HURRAY HURRAY HURRAY I've just spent the best part of 3 hours cursing, scraping knuckles and freezing certain parts off!!!!! BUT it seems to have cured the problem, no engine light and pulling away like a steam train. I made my own wiring loom and it seems to be working.
I can't thank you enough for all of your help,you have saved me a fortune. I just wish I could have found this site earlier.

Thanks again

Mark
 






HURRAY HURRAY HURRAY I've just spent the best part of 3 hours cursing, scraping knuckles and freezing certain parts off!!!!! BUT it seems to have cured the problem, no engine light and pulling away like a steam train. I made my own wiring loom and it seems to be working.
I can't thank you enough for all of your help,you have saved me a fortune. I just wish I could have found this site earlier.

Thanks again

Mark

Ahh the satisfaction of actually fixing a problem AND saving money at the same time. No wonder some of us constantly find stuff to fix on our ex's.
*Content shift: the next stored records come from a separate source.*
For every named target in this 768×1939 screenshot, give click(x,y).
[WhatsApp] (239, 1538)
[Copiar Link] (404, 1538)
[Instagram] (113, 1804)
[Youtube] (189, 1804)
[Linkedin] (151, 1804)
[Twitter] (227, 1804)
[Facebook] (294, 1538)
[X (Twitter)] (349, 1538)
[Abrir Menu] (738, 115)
Well done on the fix. Did you heat shrink the joins?
 






yep all sealed and working fine. Do you have any experience with LPG conversions?
 






Chris fitted his own and jcasey007 sorted out his single point injection systen himself so these two would prob be the best 2 to approach for answers.
I have also read posts from a couple of others so may be worth a search on LPG and you might find all the answers you need or who can give you them
 






Just when all was going well

I knew that it would tempt fate if I celebrated fixing my car.......
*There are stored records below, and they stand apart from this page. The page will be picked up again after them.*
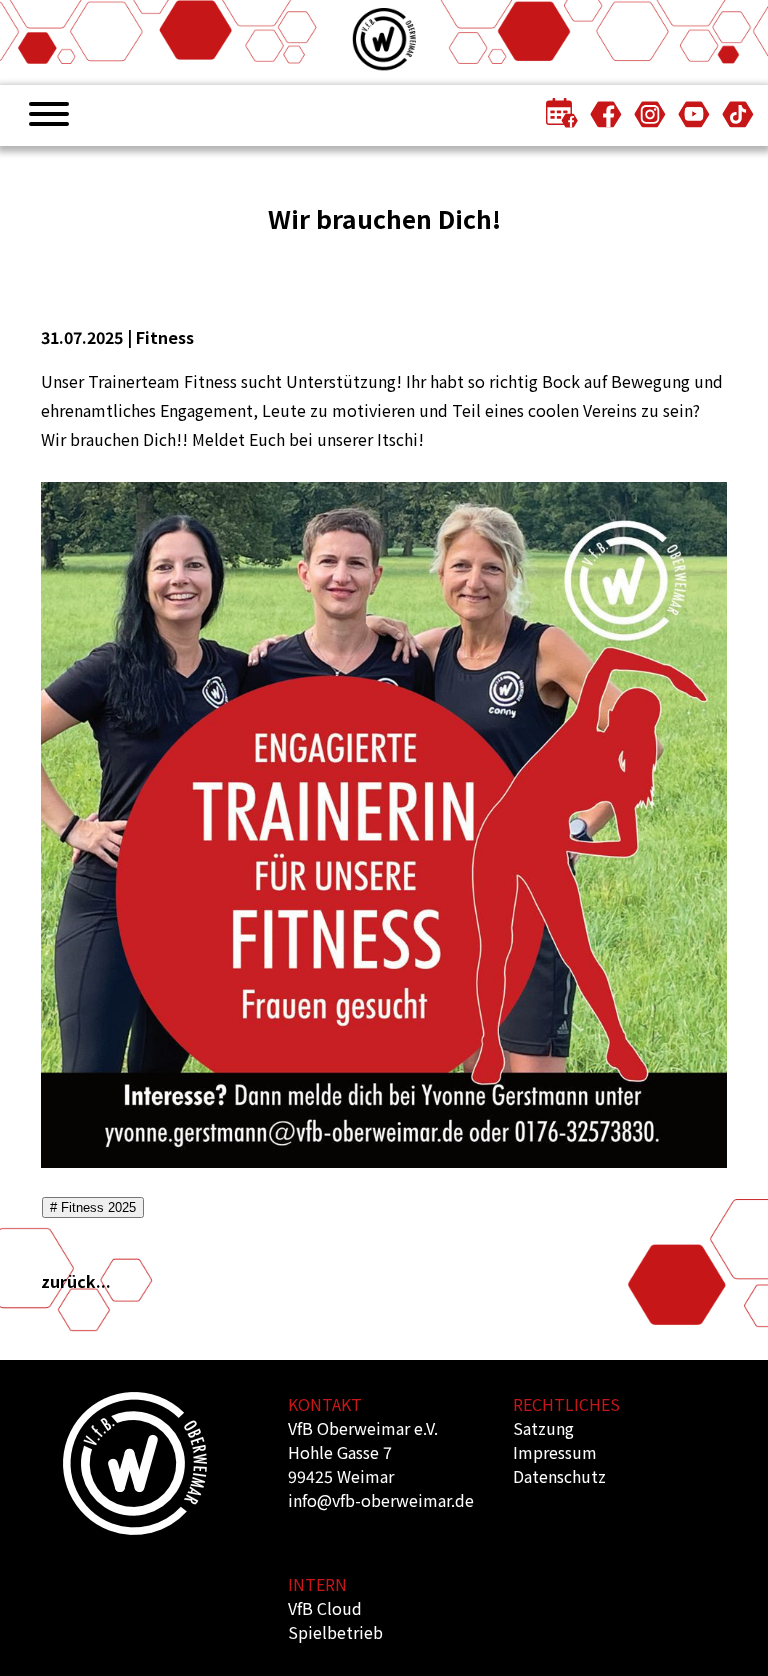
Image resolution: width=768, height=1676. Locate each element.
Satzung (543, 1428)
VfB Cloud (325, 1608)
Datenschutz (559, 1476)
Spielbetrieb (335, 1632)
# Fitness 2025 (93, 1207)
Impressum (555, 1452)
The gas system is still playing up but is usable; I now have a problem with the petrol side of things.

Just recently I have noticed that occasionally I would lose power when I accelerated. The engine felt like it was holding back but when I took my foot off the pedal and then back on it would allow me to increase the revs. This does not happen all the time. Sometimes I will get an engine light come on, (not sure what the code is yet), but when I switch to gas the light goes out and will stay out even if I switch back to petrol.

Any ideas??
 






I have the same problem with the petrol side of things that occurs after driving over 20 miles on Petrol, I've changed the following

MAF, TPS, Injectors, Cam Sensor, Fuel pressure OK, new plugs, ERG and control electronics etc.

The only one not changed is the crank sensor.
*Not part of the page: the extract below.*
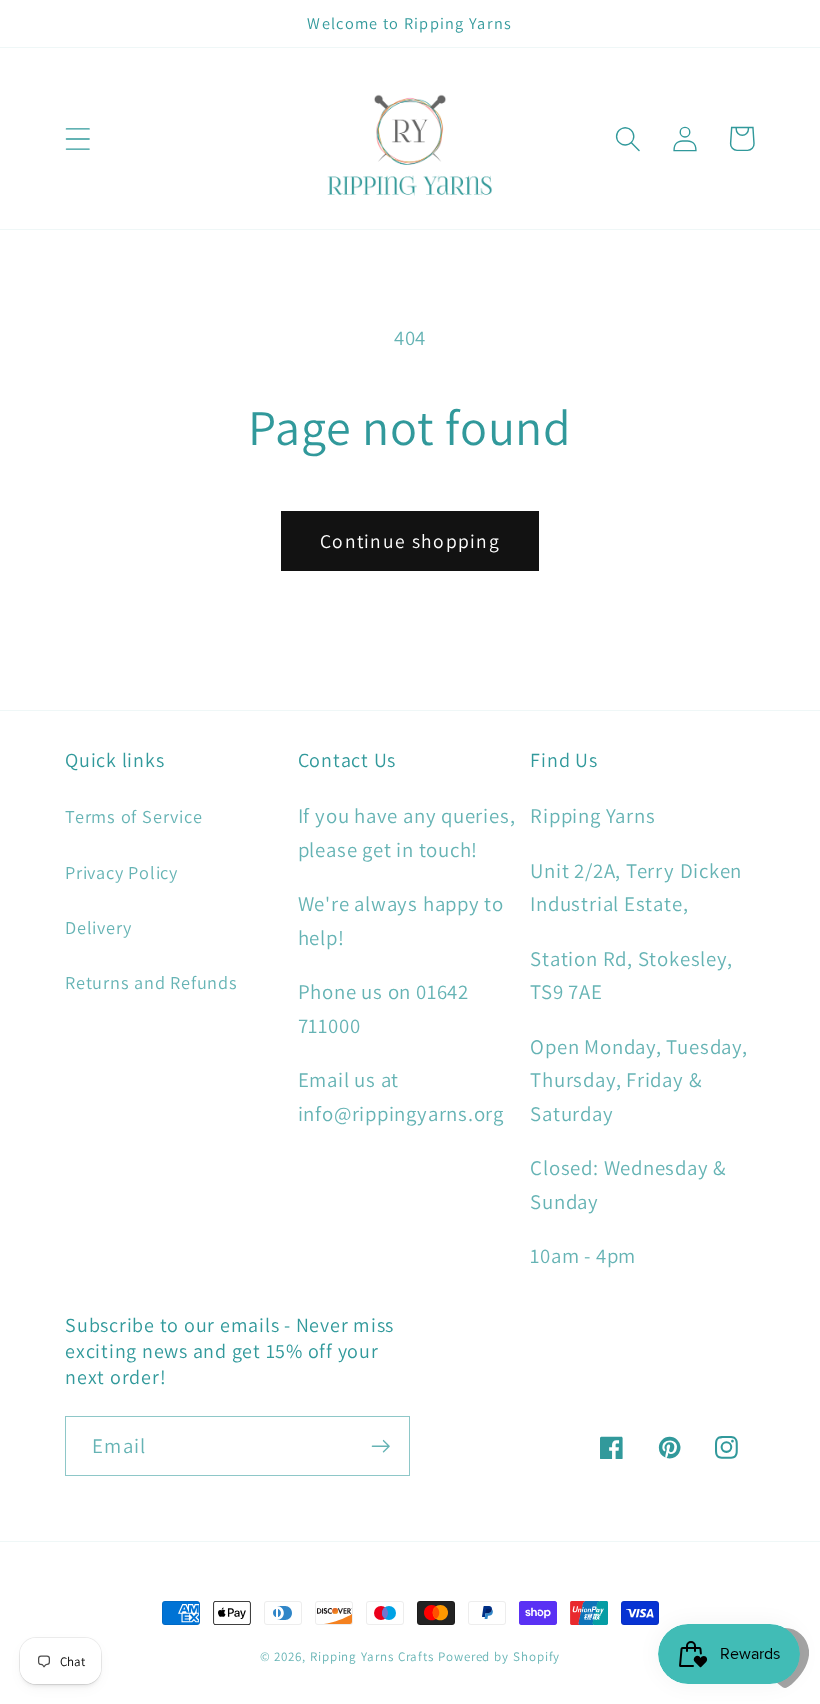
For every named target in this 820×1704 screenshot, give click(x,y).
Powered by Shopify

drives fine when idleing up to 2200 rpm, from 2200 to 3000 hesitates and hunts, over 3000 it's fime :(
 






Mine only does this intermittently and it can happen from cold or after driving for a while. I have cleaned out the MAF and IAC valve but it has made no difference.
The best way I can describe it is that it feels as though something is sticking to prevent the revs from picking up which would explain why the problem only happens occasionally.
 






Possible fuel delivery
Have you ever changed fuel filter?
Also dpfe sensor, vaccum lines, egr valve, pcv
 






Thanks for that. I'll start by checking the fuel filter. If I take my foot off the throttle and than back on again the rev's increase, would a blocked filter explain that?

Cheers
 






An Update, I've gone out and bought an OBD reader and it has given me 2 codes,
P1152
P1151P
Would this be a simple O2 sensor replacement on the passenger side?

Cheers
 






It's easy to check the voltage output of the O2 sensor before you replace it.

I would rig up a DVM in the cab, you would then very quickly see the different in voltages generated by the O2 sensor under different driving conditions, and especially when it is playing up.

Low voltage = weak mixture (on a heathy o2 sensor)

If you are accelelrating and you have a low voltage, that would indicate a knackered O2 sensor as they should read rich the instance you put your foor down.

If you keep your foot down (i.e. up a hill or constant accelleration) the O2 sensor should swing the mixture back to the centre point.

J
 






Cheers for that but I'm a bit nervous about checking the volts on the sensors because that's how all the last problems started.